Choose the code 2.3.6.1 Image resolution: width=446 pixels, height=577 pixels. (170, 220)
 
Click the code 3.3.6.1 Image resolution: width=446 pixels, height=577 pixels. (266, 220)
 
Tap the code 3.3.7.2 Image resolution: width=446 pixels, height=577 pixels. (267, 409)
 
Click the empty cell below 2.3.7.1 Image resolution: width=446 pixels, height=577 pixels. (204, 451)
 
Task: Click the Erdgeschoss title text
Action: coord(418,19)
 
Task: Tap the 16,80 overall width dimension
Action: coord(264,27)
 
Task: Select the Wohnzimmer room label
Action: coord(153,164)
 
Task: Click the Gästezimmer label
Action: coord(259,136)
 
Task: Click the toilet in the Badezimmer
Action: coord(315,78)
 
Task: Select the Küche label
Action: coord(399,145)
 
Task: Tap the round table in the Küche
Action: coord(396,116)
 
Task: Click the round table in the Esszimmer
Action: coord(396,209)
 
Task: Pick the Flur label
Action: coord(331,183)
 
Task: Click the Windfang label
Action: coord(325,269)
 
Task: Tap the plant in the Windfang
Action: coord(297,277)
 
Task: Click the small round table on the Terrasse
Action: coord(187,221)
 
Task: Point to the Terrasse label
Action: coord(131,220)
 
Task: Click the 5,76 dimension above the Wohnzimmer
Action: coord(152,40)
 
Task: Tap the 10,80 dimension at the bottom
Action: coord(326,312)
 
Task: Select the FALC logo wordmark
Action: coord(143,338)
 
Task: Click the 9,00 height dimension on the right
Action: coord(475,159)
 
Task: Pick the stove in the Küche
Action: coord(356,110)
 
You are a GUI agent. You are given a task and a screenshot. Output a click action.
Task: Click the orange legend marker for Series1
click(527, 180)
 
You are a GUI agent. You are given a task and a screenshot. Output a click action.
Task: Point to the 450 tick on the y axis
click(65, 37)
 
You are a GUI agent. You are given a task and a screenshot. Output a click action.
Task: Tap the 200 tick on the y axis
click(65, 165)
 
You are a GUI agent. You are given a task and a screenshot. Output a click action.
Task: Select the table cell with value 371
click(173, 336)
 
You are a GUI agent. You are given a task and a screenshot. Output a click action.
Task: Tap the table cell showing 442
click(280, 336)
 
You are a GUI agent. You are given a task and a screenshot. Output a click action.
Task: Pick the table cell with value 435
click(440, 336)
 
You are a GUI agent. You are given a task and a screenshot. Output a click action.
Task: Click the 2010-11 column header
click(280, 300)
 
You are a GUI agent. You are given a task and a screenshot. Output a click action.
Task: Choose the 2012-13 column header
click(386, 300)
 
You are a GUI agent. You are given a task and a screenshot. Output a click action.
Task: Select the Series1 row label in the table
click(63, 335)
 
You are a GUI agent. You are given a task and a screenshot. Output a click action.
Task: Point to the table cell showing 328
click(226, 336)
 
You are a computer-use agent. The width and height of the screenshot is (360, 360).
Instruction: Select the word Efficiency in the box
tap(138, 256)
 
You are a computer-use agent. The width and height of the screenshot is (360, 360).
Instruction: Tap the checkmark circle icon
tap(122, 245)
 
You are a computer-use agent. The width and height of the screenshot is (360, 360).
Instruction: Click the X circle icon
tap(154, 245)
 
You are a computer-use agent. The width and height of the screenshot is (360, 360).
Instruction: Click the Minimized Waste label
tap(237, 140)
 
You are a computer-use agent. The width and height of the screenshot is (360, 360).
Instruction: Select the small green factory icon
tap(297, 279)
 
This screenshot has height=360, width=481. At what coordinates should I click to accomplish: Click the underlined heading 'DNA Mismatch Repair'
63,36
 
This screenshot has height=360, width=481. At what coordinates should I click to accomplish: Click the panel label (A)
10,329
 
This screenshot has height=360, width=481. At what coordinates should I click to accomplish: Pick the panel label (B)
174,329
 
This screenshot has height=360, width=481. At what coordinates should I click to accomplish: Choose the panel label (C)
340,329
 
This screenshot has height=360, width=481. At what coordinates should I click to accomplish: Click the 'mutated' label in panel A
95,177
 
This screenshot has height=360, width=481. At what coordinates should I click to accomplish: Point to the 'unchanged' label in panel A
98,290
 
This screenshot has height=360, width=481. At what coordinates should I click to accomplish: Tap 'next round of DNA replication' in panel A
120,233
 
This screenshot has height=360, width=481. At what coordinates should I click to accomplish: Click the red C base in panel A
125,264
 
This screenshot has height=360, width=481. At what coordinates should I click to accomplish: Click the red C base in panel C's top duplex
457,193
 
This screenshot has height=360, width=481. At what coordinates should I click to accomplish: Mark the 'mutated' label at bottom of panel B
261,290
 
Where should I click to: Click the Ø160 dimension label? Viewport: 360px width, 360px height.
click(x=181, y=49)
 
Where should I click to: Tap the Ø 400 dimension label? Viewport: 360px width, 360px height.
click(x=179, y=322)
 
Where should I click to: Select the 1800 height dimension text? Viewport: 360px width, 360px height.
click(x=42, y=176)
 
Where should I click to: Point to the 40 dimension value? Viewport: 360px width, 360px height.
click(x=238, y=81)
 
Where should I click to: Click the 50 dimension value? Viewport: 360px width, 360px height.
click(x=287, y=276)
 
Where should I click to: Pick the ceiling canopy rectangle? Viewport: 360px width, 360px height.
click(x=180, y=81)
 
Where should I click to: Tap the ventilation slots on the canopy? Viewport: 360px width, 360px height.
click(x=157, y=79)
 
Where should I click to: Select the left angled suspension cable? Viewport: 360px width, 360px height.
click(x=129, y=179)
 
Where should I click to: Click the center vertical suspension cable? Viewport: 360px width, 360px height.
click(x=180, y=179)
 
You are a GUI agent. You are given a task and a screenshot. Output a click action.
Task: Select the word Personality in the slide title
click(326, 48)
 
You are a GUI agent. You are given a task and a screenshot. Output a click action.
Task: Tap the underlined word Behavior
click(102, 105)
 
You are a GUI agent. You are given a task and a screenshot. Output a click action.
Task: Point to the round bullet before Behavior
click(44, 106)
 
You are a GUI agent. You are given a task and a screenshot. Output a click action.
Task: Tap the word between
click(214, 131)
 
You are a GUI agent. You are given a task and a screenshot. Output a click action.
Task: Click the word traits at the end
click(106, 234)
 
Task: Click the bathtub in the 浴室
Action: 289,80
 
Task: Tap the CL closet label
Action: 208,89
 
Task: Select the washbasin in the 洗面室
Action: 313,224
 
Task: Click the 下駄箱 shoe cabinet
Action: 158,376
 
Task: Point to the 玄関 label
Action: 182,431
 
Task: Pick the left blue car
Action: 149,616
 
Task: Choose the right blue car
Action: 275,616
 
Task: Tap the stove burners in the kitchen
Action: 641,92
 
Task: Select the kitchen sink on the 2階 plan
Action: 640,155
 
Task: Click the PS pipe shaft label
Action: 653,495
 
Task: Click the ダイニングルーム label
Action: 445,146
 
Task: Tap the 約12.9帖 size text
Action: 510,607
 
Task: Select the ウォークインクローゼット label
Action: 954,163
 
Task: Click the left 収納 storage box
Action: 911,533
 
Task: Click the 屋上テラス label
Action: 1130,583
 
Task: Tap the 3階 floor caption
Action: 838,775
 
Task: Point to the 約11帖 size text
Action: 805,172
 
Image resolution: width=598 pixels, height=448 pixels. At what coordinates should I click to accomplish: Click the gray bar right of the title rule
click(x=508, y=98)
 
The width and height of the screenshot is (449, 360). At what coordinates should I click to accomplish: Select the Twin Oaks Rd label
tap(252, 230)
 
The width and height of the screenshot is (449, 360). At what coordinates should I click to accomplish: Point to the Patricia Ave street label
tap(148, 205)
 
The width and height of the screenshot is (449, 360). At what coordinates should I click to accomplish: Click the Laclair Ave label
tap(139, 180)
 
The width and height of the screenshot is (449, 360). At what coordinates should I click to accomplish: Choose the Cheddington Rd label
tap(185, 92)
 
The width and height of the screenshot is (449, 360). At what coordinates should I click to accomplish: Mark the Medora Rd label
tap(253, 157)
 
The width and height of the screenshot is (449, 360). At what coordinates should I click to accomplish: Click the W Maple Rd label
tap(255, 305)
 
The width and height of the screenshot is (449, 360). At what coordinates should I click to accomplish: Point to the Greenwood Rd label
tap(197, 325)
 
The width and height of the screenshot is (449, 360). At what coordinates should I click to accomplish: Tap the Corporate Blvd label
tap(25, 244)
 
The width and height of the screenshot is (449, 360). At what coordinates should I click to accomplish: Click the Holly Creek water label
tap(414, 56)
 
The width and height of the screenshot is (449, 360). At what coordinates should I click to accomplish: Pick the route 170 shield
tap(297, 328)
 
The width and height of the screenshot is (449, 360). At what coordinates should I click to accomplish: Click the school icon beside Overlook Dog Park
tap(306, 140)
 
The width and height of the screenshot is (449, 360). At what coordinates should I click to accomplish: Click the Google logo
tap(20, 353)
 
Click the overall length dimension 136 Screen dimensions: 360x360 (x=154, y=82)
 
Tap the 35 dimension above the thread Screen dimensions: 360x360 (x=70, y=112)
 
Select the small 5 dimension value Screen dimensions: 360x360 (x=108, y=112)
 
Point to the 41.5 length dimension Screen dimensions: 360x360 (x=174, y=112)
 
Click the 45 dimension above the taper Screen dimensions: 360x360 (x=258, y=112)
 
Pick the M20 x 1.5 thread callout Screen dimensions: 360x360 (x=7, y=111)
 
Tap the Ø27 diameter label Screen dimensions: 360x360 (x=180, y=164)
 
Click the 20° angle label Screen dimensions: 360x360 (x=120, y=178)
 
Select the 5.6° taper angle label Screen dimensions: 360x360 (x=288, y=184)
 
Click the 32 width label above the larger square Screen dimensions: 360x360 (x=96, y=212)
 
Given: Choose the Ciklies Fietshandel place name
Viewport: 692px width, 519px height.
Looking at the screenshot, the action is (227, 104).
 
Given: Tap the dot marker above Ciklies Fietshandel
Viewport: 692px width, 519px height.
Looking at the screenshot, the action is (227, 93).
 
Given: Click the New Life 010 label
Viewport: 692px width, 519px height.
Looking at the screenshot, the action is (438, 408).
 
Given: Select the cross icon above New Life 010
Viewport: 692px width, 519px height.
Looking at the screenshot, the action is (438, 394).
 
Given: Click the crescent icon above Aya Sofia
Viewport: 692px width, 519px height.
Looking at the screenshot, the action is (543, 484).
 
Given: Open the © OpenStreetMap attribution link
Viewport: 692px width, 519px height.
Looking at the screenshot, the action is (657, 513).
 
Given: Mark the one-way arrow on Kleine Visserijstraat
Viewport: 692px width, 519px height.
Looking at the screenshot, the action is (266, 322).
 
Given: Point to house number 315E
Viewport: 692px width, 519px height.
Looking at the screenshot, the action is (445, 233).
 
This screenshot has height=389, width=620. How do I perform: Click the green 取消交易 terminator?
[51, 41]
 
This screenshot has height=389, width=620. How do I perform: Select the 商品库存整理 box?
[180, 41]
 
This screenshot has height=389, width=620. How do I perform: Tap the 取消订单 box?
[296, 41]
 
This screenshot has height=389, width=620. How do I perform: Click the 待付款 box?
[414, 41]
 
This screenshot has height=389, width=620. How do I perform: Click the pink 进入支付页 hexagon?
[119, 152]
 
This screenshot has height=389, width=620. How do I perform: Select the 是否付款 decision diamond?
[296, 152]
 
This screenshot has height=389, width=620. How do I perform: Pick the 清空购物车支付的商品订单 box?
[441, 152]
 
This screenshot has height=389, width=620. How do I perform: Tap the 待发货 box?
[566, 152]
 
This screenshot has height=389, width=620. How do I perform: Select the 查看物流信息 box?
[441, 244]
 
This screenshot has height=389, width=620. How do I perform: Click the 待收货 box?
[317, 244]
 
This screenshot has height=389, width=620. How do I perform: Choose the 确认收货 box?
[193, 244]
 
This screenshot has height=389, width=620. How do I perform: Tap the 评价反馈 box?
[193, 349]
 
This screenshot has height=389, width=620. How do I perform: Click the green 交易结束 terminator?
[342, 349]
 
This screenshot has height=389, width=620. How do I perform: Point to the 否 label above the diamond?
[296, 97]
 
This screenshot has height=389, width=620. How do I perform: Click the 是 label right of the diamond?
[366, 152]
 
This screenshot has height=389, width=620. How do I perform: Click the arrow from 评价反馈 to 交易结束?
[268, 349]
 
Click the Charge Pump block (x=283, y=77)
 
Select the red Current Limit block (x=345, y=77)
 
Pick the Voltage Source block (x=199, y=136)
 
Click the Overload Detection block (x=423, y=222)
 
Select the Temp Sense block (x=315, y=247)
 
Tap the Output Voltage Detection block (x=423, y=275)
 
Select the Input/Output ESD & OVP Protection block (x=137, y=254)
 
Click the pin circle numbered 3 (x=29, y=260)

▬▬▬▬▬▬

▶ BRIEF: Please quote verbatim the stretch of records from the line that contains "Maple Rd label" through the line that contains "tap(25, 244)", both ends included.

▶ FULL RESPONSE:
The width and height of the screenshot is (449, 360). At what coordinates should I click to accomplish: Click the W Maple Rd label
tap(255, 305)
 
The width and height of the screenshot is (449, 360). At what coordinates should I click to accomplish: Point to the Greenwood Rd label
tap(197, 325)
 
The width and height of the screenshot is (449, 360). At what coordinates should I click to accomplish: Tap the Corporate Blvd label
tap(25, 244)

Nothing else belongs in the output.